> _PROBLEM_: Scan the data below for lines holding the word "Given", and copy each line found.

> _DATASET EXTRACT_:
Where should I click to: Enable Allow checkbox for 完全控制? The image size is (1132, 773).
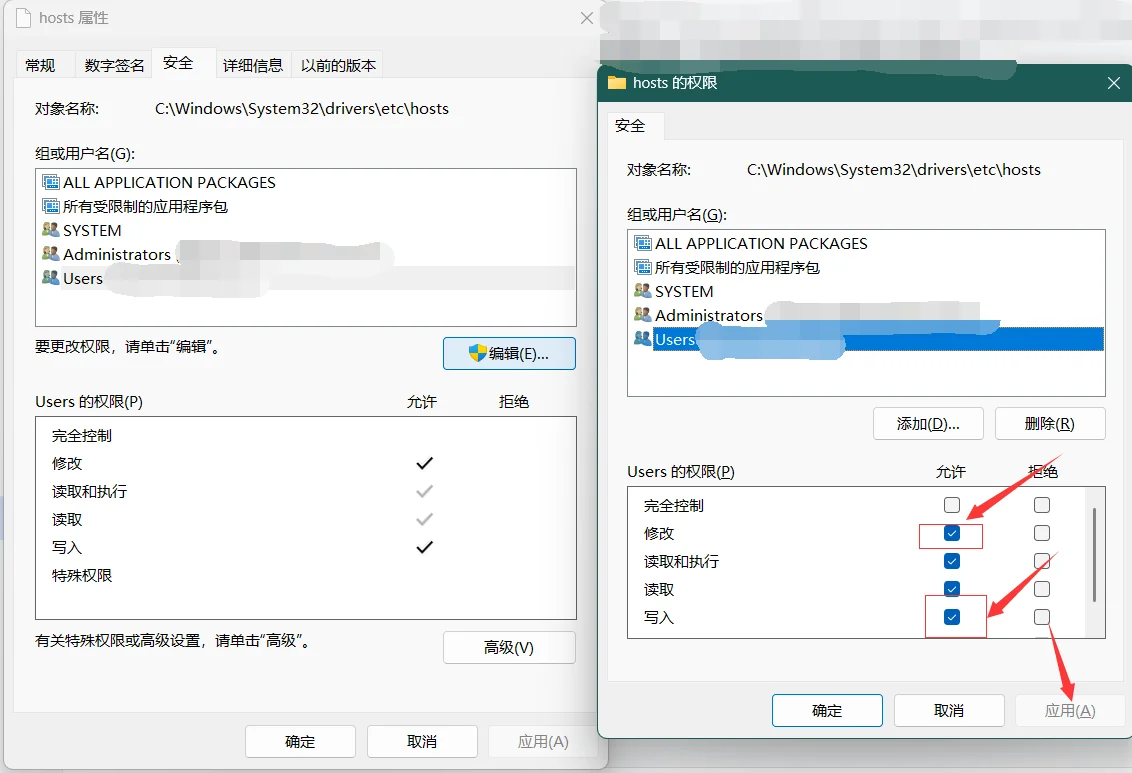952,505
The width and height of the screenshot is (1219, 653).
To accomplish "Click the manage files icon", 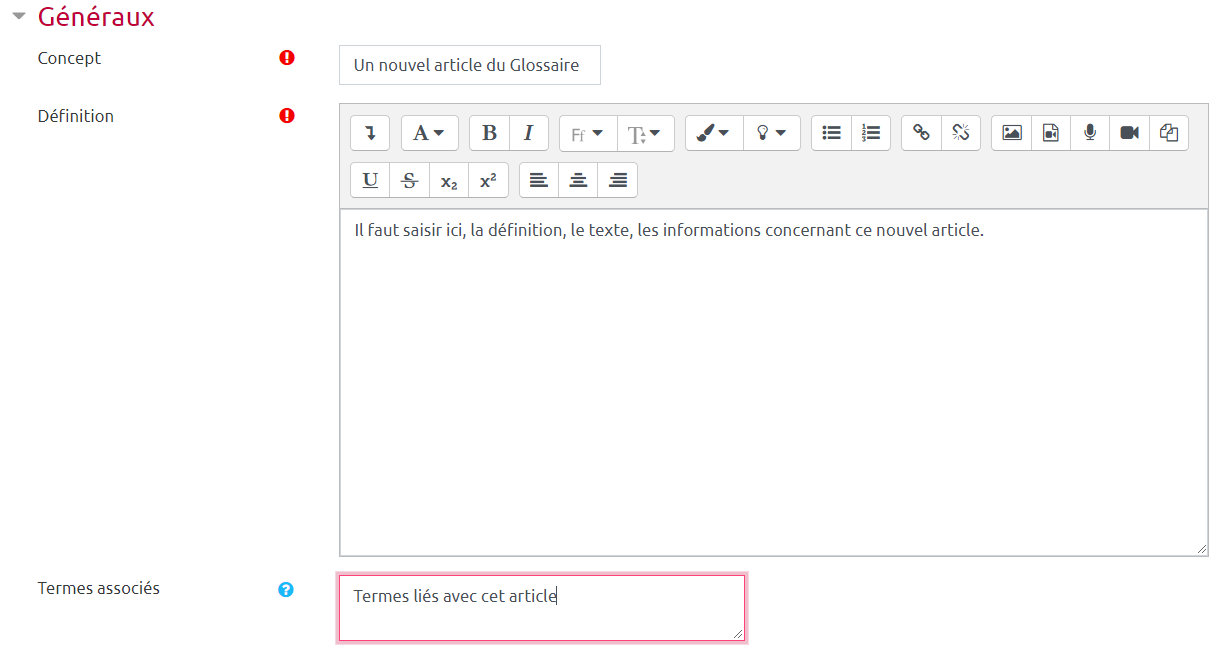I will [1169, 133].
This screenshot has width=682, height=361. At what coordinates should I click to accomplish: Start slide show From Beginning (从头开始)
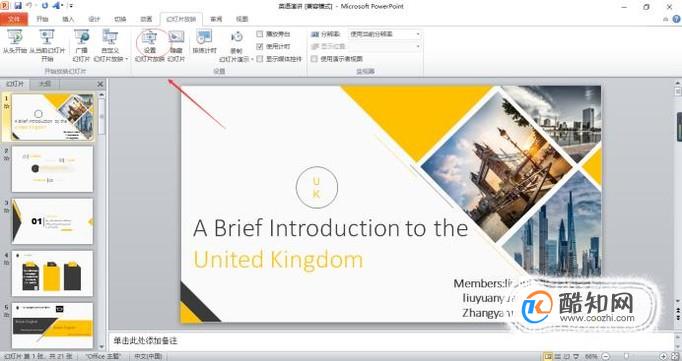point(14,41)
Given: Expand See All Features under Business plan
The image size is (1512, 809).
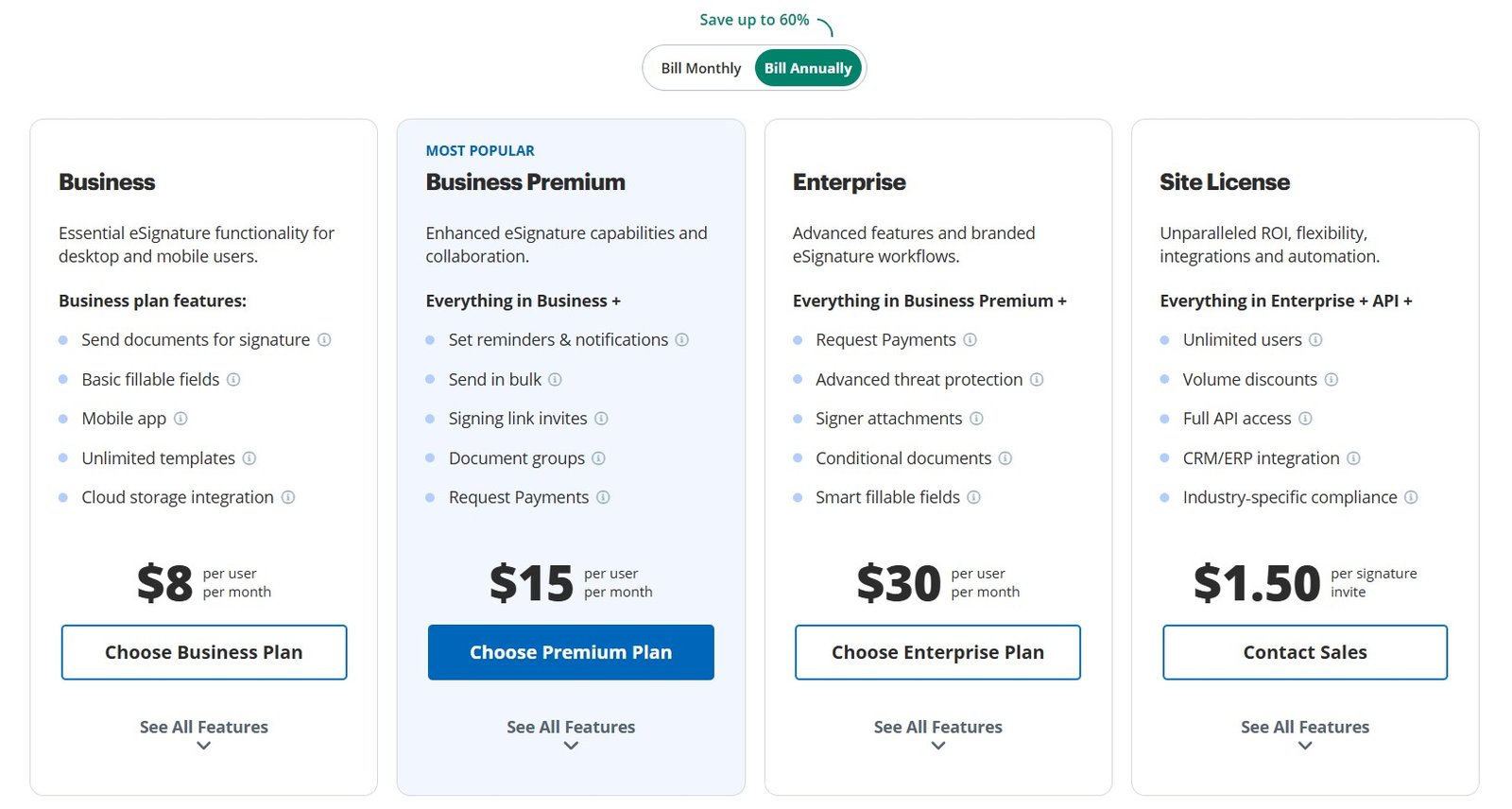Looking at the screenshot, I should [x=204, y=734].
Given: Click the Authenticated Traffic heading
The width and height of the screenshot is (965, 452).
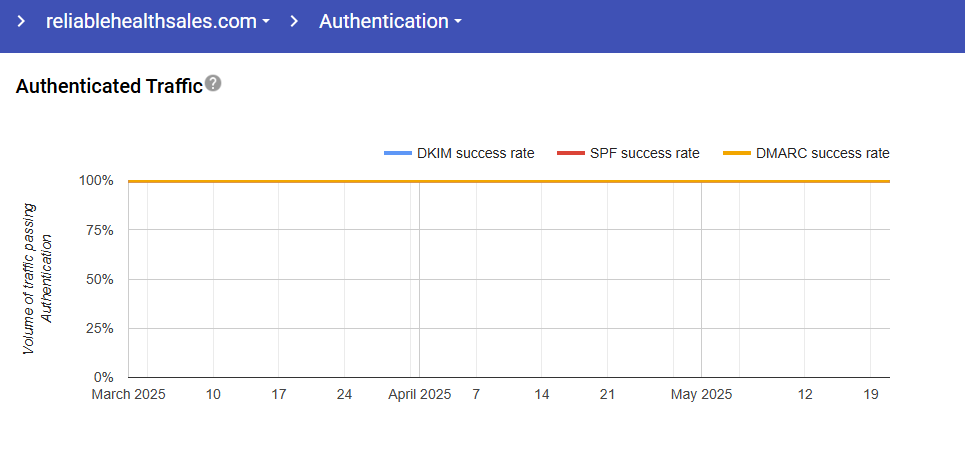Looking at the screenshot, I should [x=109, y=87].
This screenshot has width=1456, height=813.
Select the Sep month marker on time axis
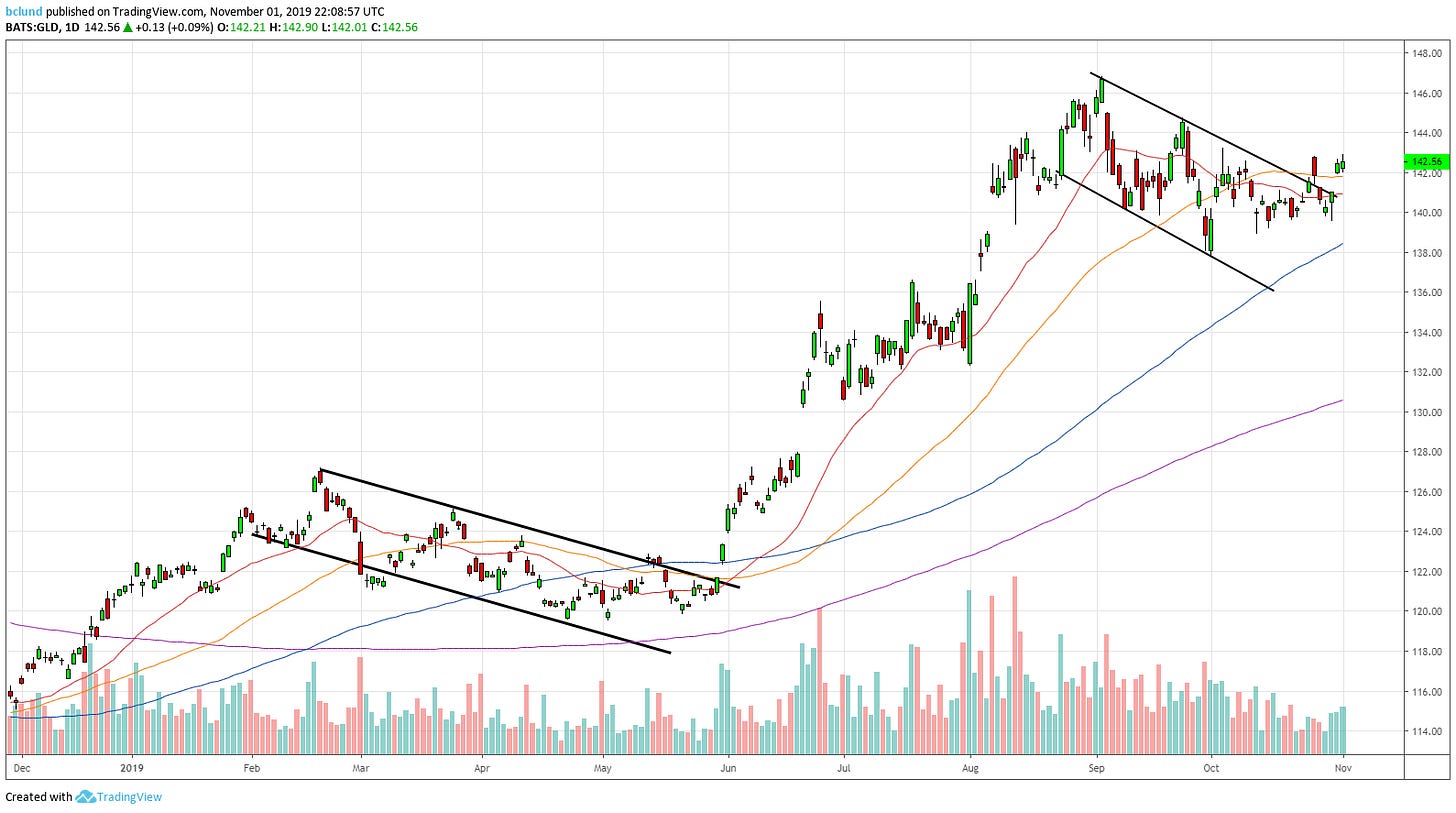(1097, 768)
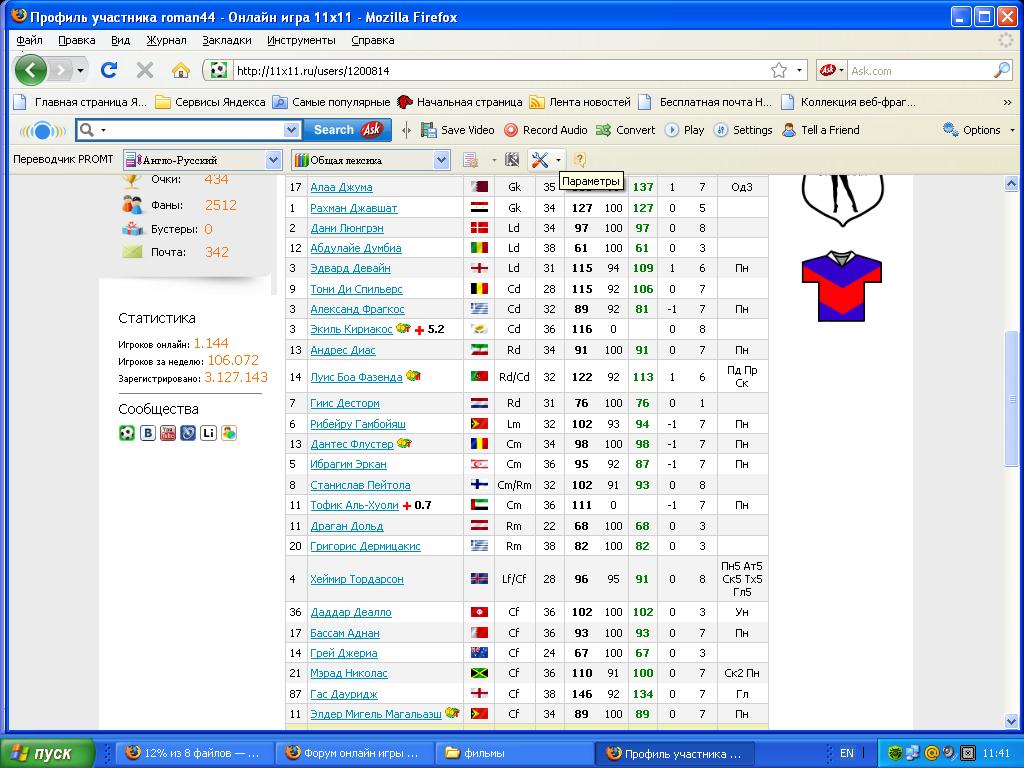Click Record Audio in the toolbar
The image size is (1024, 768).
click(x=545, y=130)
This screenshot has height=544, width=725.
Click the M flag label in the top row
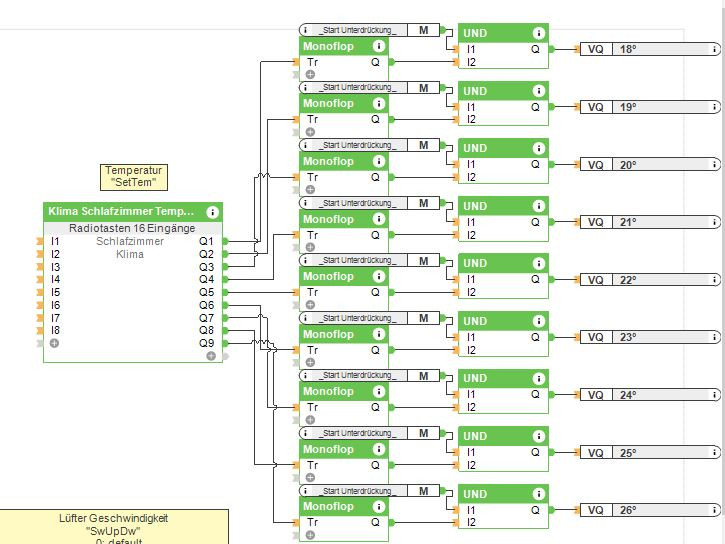(424, 31)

> _SOLUTION TO THIS EXERCISE_:
Given: Expand See All Features under Business plan
Given: Click the Authenticated Traffic heading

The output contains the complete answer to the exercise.